Why Picking Up Roadkill Makes Sense
There are plenty of good reasons to pick up roadkill from the streets whenever possible. From a moral standpoint, it’s just not right to let an animal die for no reason and leave it to decay on the road when there are people in our country going hungry every night. Looking at it economically, it can also be a way to save some money on your grocery bill. But before you head out with a pair of gloves and a plastic bag, there are a few things you should know.
1. Is It Legal?
The first thing you need to check before picking up roadkill is whether it’s legal to do so in your area. Laws and regulations regarding roadkill vary from state to state, and even from county to county. In some places, it is perfectly legal to pick up and utilize roadkill, while in others, it may be strictly prohibited.
So, before you start scavenging, make sure to familiarize yourself with local regulations. Contact your local fish and game department or search online for information regarding the specific laws in your area.
2. Safety First
When picking up roadkill, it is essential to prioritize your safety. Remember that you are dealing with a dead animal, and there are potential risks involved. Here are a few tips to ensure your safety:
- Wear proper protective gear, such as gloves and a mask, to prevent any potential transmission of diseases or parasites.

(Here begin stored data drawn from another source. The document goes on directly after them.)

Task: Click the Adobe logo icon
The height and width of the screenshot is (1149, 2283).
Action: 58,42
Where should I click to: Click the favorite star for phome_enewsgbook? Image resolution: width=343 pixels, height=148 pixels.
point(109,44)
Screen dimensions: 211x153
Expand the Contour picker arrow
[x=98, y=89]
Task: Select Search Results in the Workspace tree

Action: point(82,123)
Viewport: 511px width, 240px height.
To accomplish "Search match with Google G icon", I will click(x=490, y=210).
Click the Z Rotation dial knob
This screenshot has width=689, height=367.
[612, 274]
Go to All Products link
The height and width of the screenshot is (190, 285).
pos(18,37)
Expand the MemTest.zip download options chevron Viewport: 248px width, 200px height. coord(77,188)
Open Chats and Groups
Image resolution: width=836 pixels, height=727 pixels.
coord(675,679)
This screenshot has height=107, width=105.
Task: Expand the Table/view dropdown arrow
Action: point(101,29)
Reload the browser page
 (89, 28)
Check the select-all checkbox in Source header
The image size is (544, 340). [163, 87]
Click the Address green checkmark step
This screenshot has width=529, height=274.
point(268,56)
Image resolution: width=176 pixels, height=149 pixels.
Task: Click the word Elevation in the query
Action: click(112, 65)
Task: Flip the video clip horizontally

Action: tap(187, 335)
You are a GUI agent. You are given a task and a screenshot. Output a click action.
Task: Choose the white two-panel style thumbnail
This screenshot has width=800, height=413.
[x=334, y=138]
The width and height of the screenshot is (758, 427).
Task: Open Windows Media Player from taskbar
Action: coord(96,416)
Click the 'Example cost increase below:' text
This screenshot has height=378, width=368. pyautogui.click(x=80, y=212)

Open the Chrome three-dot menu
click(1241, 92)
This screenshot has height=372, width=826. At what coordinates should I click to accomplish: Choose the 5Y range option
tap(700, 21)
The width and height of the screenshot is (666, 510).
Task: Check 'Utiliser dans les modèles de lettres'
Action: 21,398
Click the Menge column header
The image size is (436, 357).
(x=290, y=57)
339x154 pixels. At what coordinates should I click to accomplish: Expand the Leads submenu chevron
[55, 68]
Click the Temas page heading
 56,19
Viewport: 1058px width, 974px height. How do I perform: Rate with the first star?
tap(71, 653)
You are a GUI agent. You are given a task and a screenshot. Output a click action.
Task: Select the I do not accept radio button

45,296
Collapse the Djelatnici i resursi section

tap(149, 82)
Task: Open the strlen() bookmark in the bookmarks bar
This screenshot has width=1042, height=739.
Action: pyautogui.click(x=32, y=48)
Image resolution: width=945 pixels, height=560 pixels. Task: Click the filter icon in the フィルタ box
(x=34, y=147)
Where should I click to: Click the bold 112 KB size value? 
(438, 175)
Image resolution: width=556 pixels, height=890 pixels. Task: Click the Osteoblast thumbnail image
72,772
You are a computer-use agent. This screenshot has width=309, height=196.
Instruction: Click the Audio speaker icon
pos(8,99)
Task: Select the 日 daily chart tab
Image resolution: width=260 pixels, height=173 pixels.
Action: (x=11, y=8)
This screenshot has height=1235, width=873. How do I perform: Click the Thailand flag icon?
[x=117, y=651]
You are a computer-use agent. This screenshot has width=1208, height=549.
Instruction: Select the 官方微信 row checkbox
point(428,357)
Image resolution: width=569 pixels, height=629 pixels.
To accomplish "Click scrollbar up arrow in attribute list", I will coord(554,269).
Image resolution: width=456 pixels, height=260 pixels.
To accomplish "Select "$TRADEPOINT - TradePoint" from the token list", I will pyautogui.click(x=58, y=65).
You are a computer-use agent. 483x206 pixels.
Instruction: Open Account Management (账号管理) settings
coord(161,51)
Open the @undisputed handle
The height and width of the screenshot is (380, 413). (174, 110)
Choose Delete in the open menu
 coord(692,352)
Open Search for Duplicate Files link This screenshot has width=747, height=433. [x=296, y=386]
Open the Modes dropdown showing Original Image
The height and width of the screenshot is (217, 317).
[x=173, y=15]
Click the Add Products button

- Avoid areas with heavy traffic or busy roads. Look for roadkill in less busy areas to reduce the risk of accidents.
- Use caution when handling the animal to avoid any sharp objects or broken bones that may be present.
- Dispose of any waste, such as gloves or bags, responsibly and consider using biohazard bags if available.
3. Freshness Matters
It is crucial to consider the freshness of the roadkill when deciding whether or not to pick it up. A freshly killed animal can be safely consumed if handled properly, but the longer it has been exposed to the elements, the higher the risk of bacterial growth and decomposition.
It’s generally recommended to pick up roadkill that is less than 24 hours old. If the animal is still warm and has clear eyes, it is likely fresh. However, if the animal appears bloated, has a foul smell, or shows signs of decay, it’s best to leave it alone.
4. Proper Butchering and Preparation
Assuming you are legally allowed to pick up and consume roadkill, it is essential to know how to properly butcher and prepare the animal before consuming it. Here are a few tips:
- Make sure you have the necessary tools and equipment for butchering, such as a sharp knife, cutting board, and gloves.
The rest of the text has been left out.